O Ministério Público de Mato Grosso foi ao Tribunal de Justiça para contestar a verba indenizatória paga aos vereadores de Rondonópolis, no valor de R$ 12,975 por mês. A Procuradoria-Geral de Justiça quer derrubar o trecho da lei municipal que fixou o benefício em 75% do salário parlamentar.
A ação direta de inconstitucionalidade foi apresentada contra a Lei Municipal 14.605, sancionada em janeiro. O MP não questiona a existência da verba, usada para custear despesas do mandato, como deslocamentos, alimentação e hospedagem.
O ponto central é o tamanho do percentual adotado pela Câmara. Para o procurador-geral de Justiça, Rodrigo Fonseca Costa, a regra é desproporcional e contraria o entendimento já adotado pelo próprio TJMT em casos semelhantes.
Segundo a linha defendida pelo Ministério Público, verbas indenizatórias acima de 60% da remuneração passam a comprometer a transparência e podem abrir espaço para um reajuste indireto de salário. No caso de Rondonópolis, o subsídio dos vereadores é de R$ 17,3 mil.

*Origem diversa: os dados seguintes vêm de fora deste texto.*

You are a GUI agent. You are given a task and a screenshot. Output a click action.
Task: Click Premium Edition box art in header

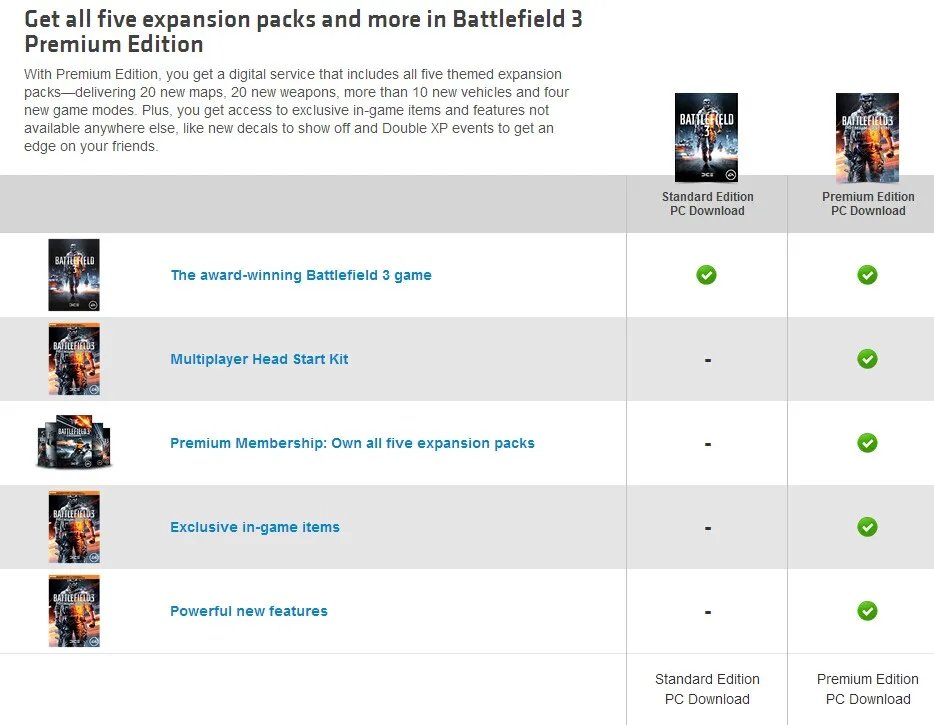point(867,137)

A Procuradoria afirma ainda que não há justificativa para uma despesa mensal próxima de R$ 13 mil em atividades inerentes ao cargo. Na avaliação do órgão, isso pode desviar a finalidade da verba e transformá-la em complemento remuneratório, em vez de ressarcimento de gasto.

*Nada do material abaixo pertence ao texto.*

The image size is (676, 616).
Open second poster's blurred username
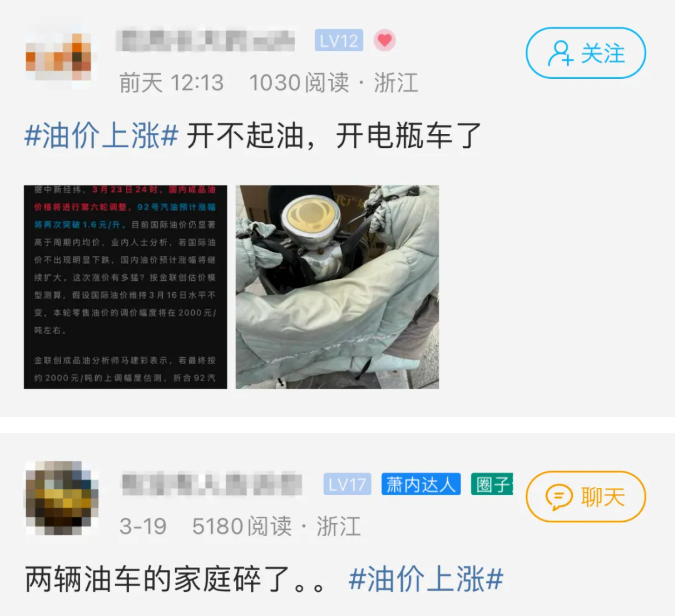point(212,484)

No pedido, o MP solicita que o Tribunal declare inconstitucional a cobrança sempre que o valor superar o limite de 60% do subsídio. Ao mesmo tempo, pede que os vereadores não sejam obrigados a devolver o que já receberam, já que os pagamentos ocorreram com base em uma lei então vigente.
Reportagem produzida pelo Bastidor MT com base em informações publicamente divulgadas pela fonte original.

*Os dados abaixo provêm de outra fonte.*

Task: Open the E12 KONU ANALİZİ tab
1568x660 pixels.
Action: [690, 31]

A disputa ultrapassa a questão jurídica e alcança a percepção pública sobre gasto político. Se o Judiciário limitar esse tipo de verba, a tendência é aumentar a pressão por regras mais rígidas e mais transparentes nas câmaras municipais. Para o contribuinte, o debate importa porque verbas muito altas podem operar como remuneração disfarçada e reduzir a confiança no uso do dinheiro público. Além disso, decisões assim costumam influenciar outras Casas Legislativas a rever seus próprios benefícios.